As an inspirational leader, The Episcopal Church’s next Presiding Bishop will spend his or her tenure communicating our vision to TEC and the world, and inspiring us to live heartily and fully into our vision. Everything else that needs doing – including the important tasks of finishing organizational restructuring, balancing budgets, negotiating Anglican Communion changes, etc. – is secondary and, as much as possible, delegated to others. The PB, borrowing a Presidential metaphor, has a bully pulpit. Bishop Jefferts Schori, an excellent communicator, has made good use of that platform.

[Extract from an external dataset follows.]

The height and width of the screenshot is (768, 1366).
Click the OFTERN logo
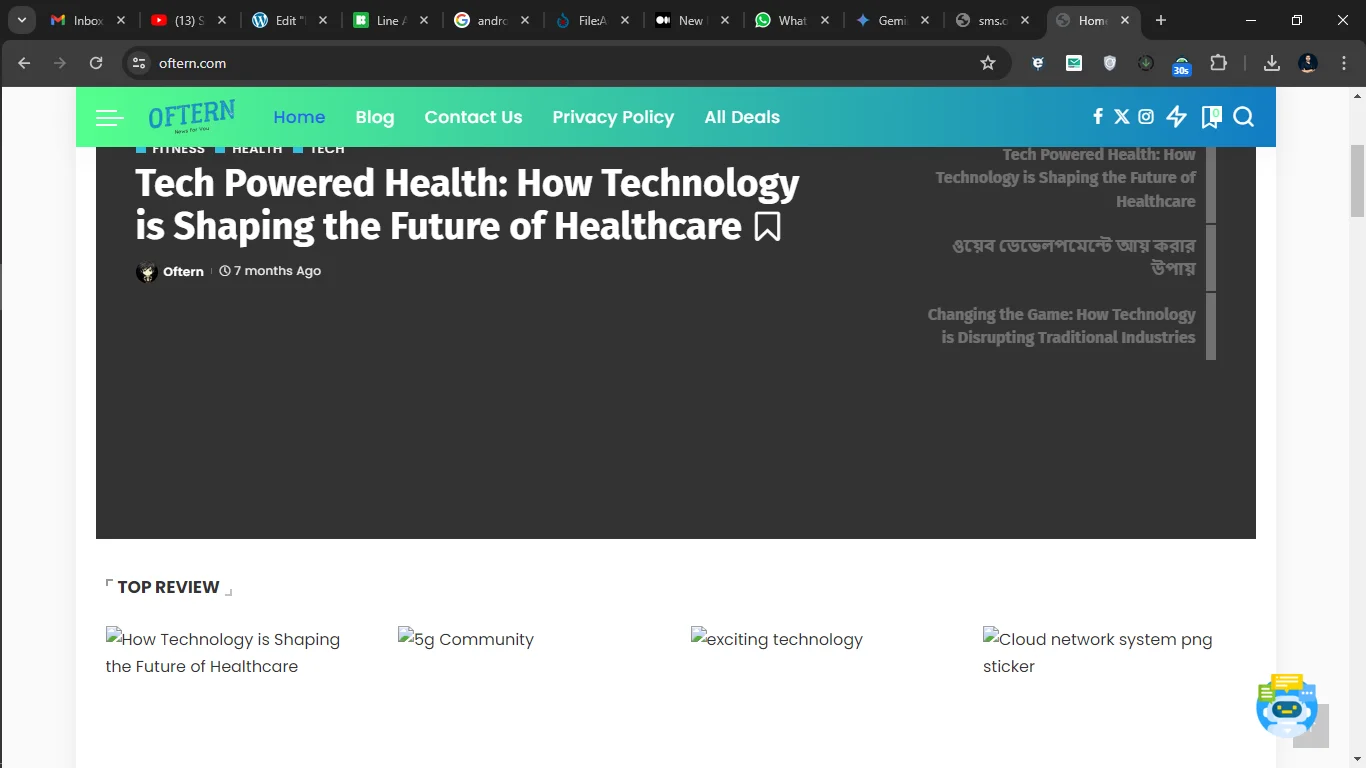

The next PB, an inspirational leader called by God for a time such as this, should concentrate her or his ministry almost entirely on that filling that bully pulpit, freed to do so by delegation and building on predecessors’ ministries.

TEC is at a critical juncture. Are we going to die? Or, are we going to continue to play an important role in God’s work? I don’t believe that TEC has reached the winter of its demise. I am excited about our vision and the steps we have taken to incarnate that vision. Selecting an inspirational leader as our next Presiding Bishop will, I hopefully and prayerfully believe, usher in a new season of fruitfulness for us and for this Church.

George Clifford is an ethicist and Priest Associate at the Church of the Nativity, Raleigh, NC. He retired from the Navy after serving as a chaplain for twenty-four years and now blogs at Ethical Musings.